[Word and element pointing data]
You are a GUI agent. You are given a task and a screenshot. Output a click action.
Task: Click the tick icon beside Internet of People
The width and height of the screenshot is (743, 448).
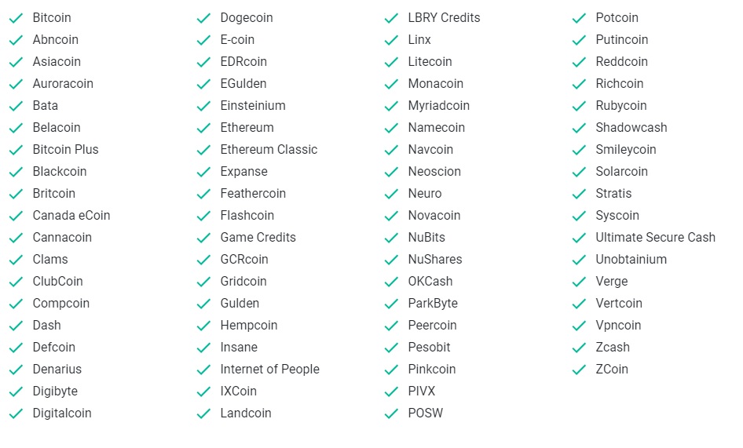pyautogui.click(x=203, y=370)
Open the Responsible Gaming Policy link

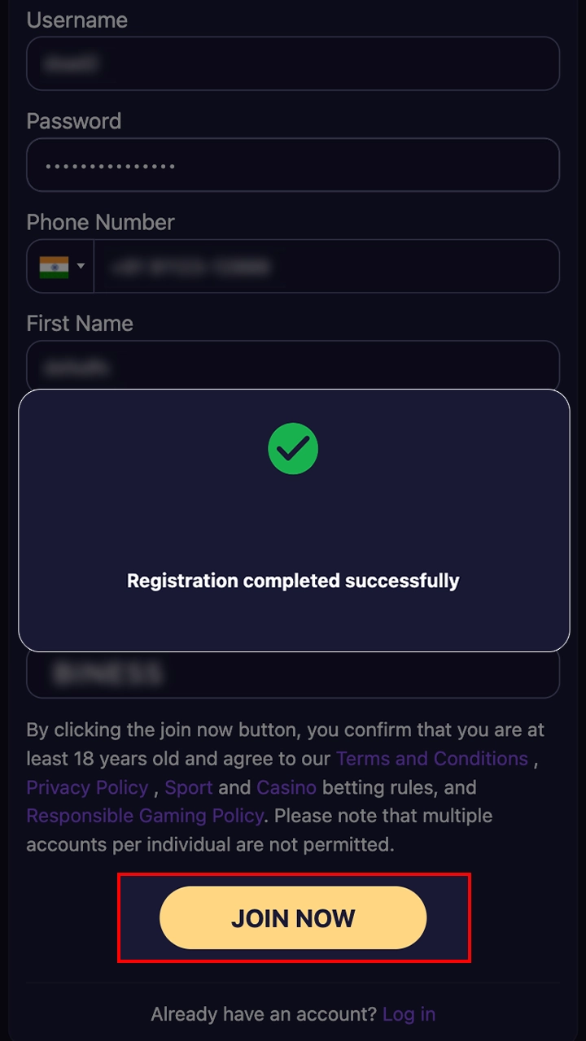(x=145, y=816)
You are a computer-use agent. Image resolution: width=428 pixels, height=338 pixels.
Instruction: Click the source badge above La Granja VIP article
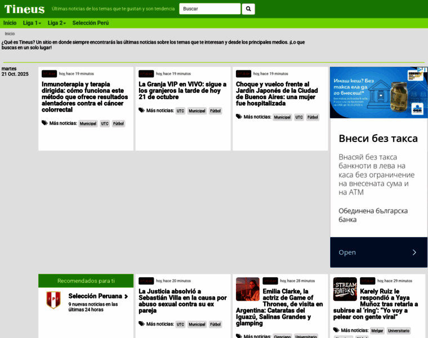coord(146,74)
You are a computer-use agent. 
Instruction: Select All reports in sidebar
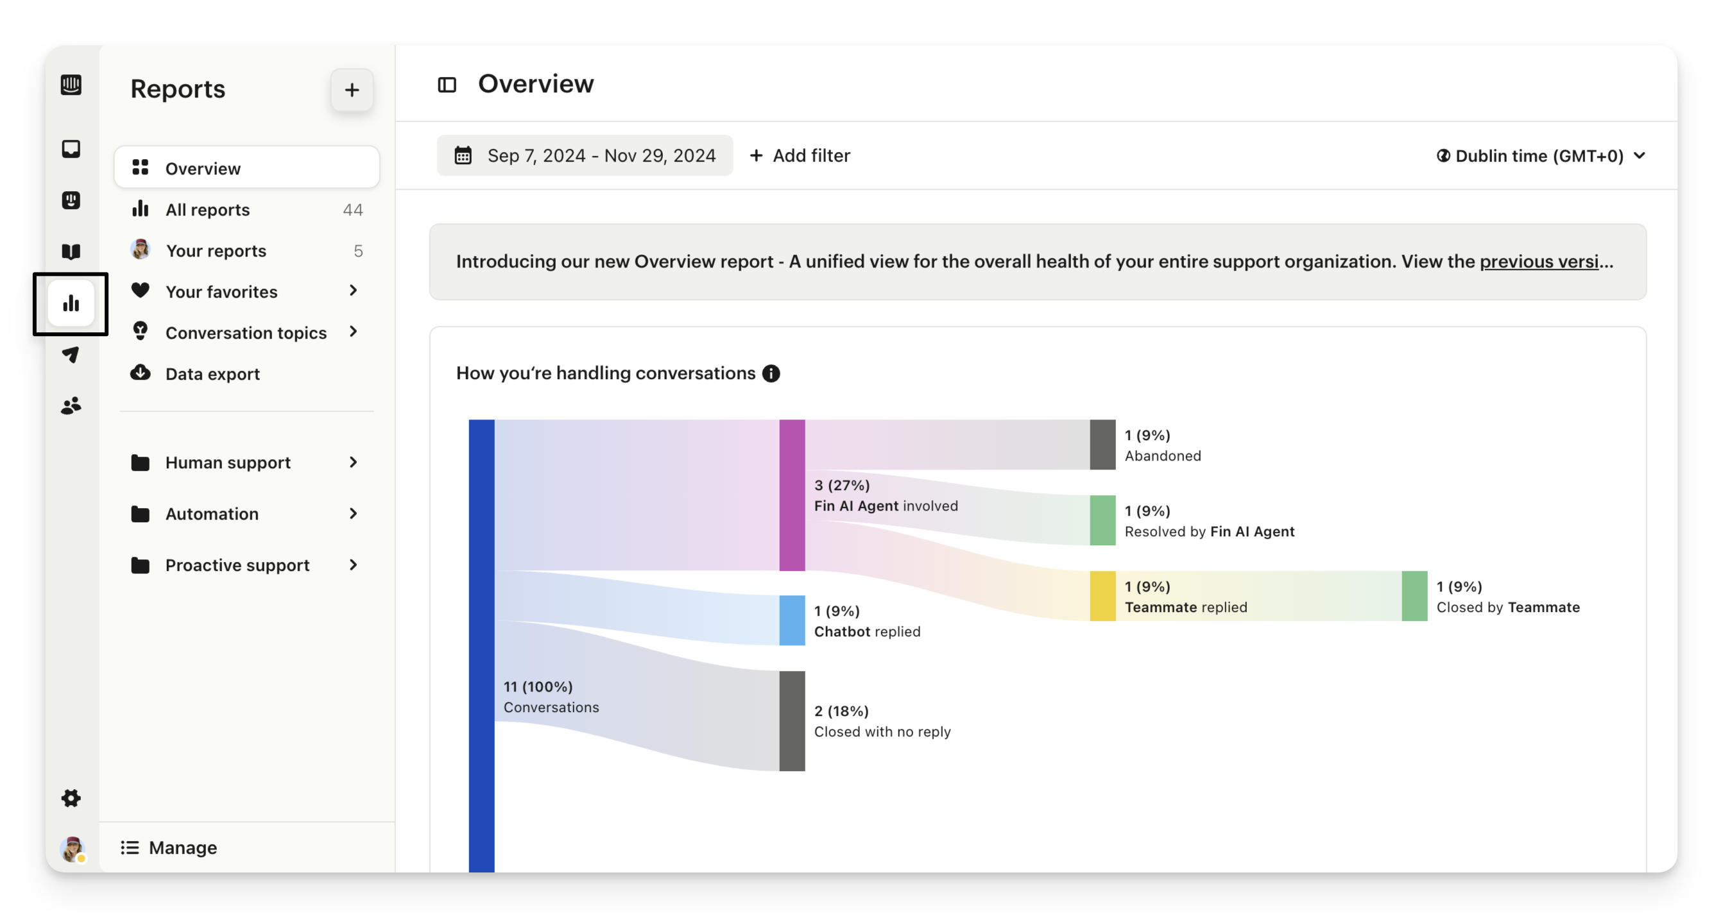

- THE PROBLEM
Copy out every line of text in the data above verbatim, leaving out the pictures.

- SOLVED PROBLEM
You are a GUI agent. You are given a task and a screenshot. Output a click action.
Task: Click the tick icon beside Internet of People
The width and height of the screenshot is (743, 448).
pyautogui.click(x=203, y=370)
Open the Responsible Gaming Policy link

(x=145, y=816)
You are a computer-use agent. Image resolution: width=428 pixels, height=338 pixels.
Instruction: Click the source badge above La Granja VIP article
coord(146,74)
You are a computer-use agent. 
Instruction: Select All reports in sidebar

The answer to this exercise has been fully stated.